• [To do]: Copy out the records word for word, beginning with the first line and ending with the line that contains "Action: (1053, 857)", including that line.
━━ Extracted information ━━
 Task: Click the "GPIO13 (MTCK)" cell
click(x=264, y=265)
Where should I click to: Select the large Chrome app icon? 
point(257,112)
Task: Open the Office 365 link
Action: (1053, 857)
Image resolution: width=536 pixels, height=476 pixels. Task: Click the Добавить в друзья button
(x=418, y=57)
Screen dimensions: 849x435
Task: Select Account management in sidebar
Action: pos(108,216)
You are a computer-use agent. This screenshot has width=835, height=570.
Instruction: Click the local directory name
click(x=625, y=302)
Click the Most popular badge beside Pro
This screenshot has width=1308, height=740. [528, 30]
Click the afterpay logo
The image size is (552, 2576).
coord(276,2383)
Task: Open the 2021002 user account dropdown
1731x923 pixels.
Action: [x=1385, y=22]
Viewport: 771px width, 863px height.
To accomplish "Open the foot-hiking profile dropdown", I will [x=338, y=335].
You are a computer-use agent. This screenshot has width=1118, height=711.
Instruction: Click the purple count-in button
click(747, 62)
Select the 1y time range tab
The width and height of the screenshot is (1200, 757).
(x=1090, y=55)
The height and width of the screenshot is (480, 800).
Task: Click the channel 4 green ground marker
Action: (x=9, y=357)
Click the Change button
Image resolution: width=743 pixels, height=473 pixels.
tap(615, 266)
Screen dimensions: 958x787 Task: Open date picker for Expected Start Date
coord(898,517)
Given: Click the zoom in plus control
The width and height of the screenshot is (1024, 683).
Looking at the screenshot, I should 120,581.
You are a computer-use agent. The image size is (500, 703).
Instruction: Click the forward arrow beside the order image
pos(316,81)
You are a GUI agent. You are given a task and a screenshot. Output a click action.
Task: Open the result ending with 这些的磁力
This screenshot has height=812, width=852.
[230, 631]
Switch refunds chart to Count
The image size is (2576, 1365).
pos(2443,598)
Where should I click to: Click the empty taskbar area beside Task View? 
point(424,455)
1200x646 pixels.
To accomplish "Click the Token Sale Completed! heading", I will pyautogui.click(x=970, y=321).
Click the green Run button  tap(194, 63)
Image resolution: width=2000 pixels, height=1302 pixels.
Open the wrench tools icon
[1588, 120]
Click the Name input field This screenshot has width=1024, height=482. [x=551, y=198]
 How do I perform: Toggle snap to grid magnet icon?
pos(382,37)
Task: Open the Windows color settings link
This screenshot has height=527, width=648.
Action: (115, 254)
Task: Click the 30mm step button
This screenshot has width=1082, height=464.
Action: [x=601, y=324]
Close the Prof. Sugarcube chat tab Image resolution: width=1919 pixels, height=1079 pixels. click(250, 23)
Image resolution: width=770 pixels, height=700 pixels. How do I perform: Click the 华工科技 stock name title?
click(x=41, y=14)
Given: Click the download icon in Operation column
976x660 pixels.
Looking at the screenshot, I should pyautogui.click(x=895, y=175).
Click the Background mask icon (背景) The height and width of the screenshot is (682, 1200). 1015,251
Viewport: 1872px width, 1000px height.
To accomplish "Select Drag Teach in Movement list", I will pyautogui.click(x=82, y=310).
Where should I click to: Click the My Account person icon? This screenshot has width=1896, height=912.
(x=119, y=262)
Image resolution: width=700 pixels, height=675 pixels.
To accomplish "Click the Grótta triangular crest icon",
━━━
• [Solved problem]:
 Task: Click the "GPIO13 (MTCK)" cell
click(x=264, y=265)
Where should I click to: Select the large Chrome app icon? 
point(257,112)
Task: Open the Office 365 link
Action: (1053, 857)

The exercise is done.